Last night was the season opener for NCIS, which has been our favorite show for a few years – although recently Breaking Bad overtook this honor. Since last season’s cliffhanger, we’ve been highly anticipating this and although it had a somewhat satisfying ending, it was disappointing due to a number of vast plot holes. The writing was less than stellar – in fact it was downright sloppy at times.
First off at the beginning there was a glimpse of the criminal/bad guy (Scott Wolf as Jonathan Cole) who tried to redeem himself by defusing the car bomb. He was dead on the ground and virtually intact. OK, we knew he would be dead because he was kneeling on top of the bomb when it went off. But considering the size of the blast, he should have been incinerated.
Next we have Tony and Ziva trapped in the elevator in which we last saw them. They are wondering how long they may be trapped and if anyone is looking for them. Then Ziva gets a phone call from her father. What? They still have working phones and they did not think of using them? Nobody else thought of trying to call them either to see where they were and if they were OK. Duh.
Then there was a totally implausible setup by the FBI to kill the villain Harper Deering. Apparently they have no problem locating him and he is approached and lured into a hotel room by a woman who appears to be a prostitute but is really a FBI agent. When Deering goes into the bathroom, she leads a team of machine gun-toting agents who spray the bathroom door with gunfire. They discover he has escaped through a window and left a bomb which promptly blows them up. The shoddiness of this whole effort is ridiculous. If they knew where he was, why didn’t they just grab him? The whole setup of the hooker and the motel room was dubious and just dumb. Are you telling me they would not have agents watching all the exits?

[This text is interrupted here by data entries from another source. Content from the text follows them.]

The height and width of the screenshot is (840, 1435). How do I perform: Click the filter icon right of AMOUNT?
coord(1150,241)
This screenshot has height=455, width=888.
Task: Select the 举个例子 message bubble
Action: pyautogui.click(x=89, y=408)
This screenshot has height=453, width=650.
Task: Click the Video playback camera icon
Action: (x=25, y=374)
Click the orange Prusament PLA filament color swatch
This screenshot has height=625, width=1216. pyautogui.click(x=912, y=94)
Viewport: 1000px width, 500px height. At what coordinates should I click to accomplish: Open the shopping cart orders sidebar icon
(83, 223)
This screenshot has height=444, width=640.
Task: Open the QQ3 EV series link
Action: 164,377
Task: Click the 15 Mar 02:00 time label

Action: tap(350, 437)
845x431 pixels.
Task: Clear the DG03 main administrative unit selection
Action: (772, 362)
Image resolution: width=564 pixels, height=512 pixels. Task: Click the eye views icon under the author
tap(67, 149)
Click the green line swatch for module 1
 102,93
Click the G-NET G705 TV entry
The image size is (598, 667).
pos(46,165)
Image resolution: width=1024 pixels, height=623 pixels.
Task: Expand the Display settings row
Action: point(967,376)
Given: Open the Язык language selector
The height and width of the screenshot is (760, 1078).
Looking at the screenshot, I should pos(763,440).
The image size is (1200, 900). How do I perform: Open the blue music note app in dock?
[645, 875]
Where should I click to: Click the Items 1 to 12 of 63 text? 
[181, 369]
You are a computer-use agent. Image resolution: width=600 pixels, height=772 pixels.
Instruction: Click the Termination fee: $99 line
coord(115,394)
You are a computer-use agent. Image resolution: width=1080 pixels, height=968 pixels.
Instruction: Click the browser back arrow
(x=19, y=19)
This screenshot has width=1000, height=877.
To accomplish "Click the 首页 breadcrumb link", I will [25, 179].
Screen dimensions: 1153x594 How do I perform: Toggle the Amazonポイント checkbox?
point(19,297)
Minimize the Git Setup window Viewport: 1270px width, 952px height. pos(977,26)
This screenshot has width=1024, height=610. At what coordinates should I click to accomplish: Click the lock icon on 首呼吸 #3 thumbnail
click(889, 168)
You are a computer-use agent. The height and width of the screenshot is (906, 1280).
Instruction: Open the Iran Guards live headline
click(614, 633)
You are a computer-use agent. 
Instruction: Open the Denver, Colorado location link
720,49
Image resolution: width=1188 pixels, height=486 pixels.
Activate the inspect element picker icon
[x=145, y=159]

They get another chance to capture him when he calls from a cell phone in a van and McGee manages to trace its location to a parking lot. Another team moves in (via helicopter this time) to capture him and it turns out to be another trap when the car explodes. More agents appear to have been killed. Haven’t they learned their lesson by now?
Apparently not. They trace his possible location to some cabin and their team just storms right in, totally forgetting Deering’s habit of setting bombs all over the place. Wouldn’t it have been a good idea to send in a bomb-sniffing robot first? They do have those now. Luckily Deering must have been feeling generous as he lets them live while he escapes through some convenient prohibition-era tunnel.
Once again they figure out where he may have gone and Gibbs decides to go to this house by himself. It was satisfying when Gibbs dispatches Deering with a knife, but again the whole setup was not very believable.
We certainly hope the episodes for the rest of the season are written much better than this one – otherwise this could be the last season.